On inflation, there has been more convergence. In the early 90s, the average difference between member rates in the euro zone average was 2.5%, and in the early 2000, it was down to 1%. However, Germany and Belgium have inflation rates, around 1%, while Ireland, Greece, Portugal and The Netherlands have rates around 4%.

Although the whole euro zone has the same interest rate, there is still the question of real enters rates due to varying inflation. In the late 90s, all countries except Greece and Portugal had much the same real interest rates. In early 2002, however, Greece, Ireland, Portugal and The Netherlands actually had negative real interest rates. These countries need higher nominal rates to combat inflation, but of course, can’t have one. Low inflation countries, like Germany and Belgium, have the highest real interest rates due to low inflation, but would like lower nominal rates to stimulate the economy.

If you liked this financial topic then you may be interested in learning about forex scalping and forex training.

 

The concept of loan consolidation is one that involves someone taking out a loan in order to clear their existing debt. Student Loan Debt Consolidation is a very practical repayment tool where all a student’s loans are combined in to one master loan. This consolidation helps to significantly reduce the student’s monthly payments (indeed they can be reduced by up to 50%).

Why should one think of consolidation? Well let’s face the fact that for many students life after they have graduated can be expensive. This is due to all the expenses of living that come with post graduate living (like cost of housing, relocation and car payments). The student loan debt consolidation helps one to reduce their monthly payments and therefore help them manage their budget better.

An additional benefit of student loan debt consolidation is the fact that it helps melt down several loans in to one master loan. This in turn helps save one from frustrations; reduce the risk of one missing a monthly payment and it all helps improve one credit score.

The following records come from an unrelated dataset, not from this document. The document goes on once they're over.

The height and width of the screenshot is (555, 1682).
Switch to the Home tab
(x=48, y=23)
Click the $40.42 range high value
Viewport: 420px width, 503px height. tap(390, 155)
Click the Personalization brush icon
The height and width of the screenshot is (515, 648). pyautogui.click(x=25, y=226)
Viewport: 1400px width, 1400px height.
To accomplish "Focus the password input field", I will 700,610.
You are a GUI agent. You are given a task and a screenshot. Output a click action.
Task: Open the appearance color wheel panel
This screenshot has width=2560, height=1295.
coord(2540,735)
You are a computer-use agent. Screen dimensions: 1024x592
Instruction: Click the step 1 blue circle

Apart from the above benefits, there are more benefits and some of the common ones are as below:

Common benefits of student loan debt consolidation
• Decreased monthly payments up to 50% in some cases.
• If one makes an early payment they cannot be penalized.
• It simplifies one’s entire monthly bill paying paper work in to one monthly payment.
• With consolidation, there are no co-signers required, no credit check and no fees (this is for federal consolidation only).

It is very clear that for people who are having difficulties paying their student loans, the option of consolidating their student loans is the best. Having multiple payments would most likely lead to forgetting payments and falling late on them. By consolidating all your loans into one, you’ll stress a lot less over your debt.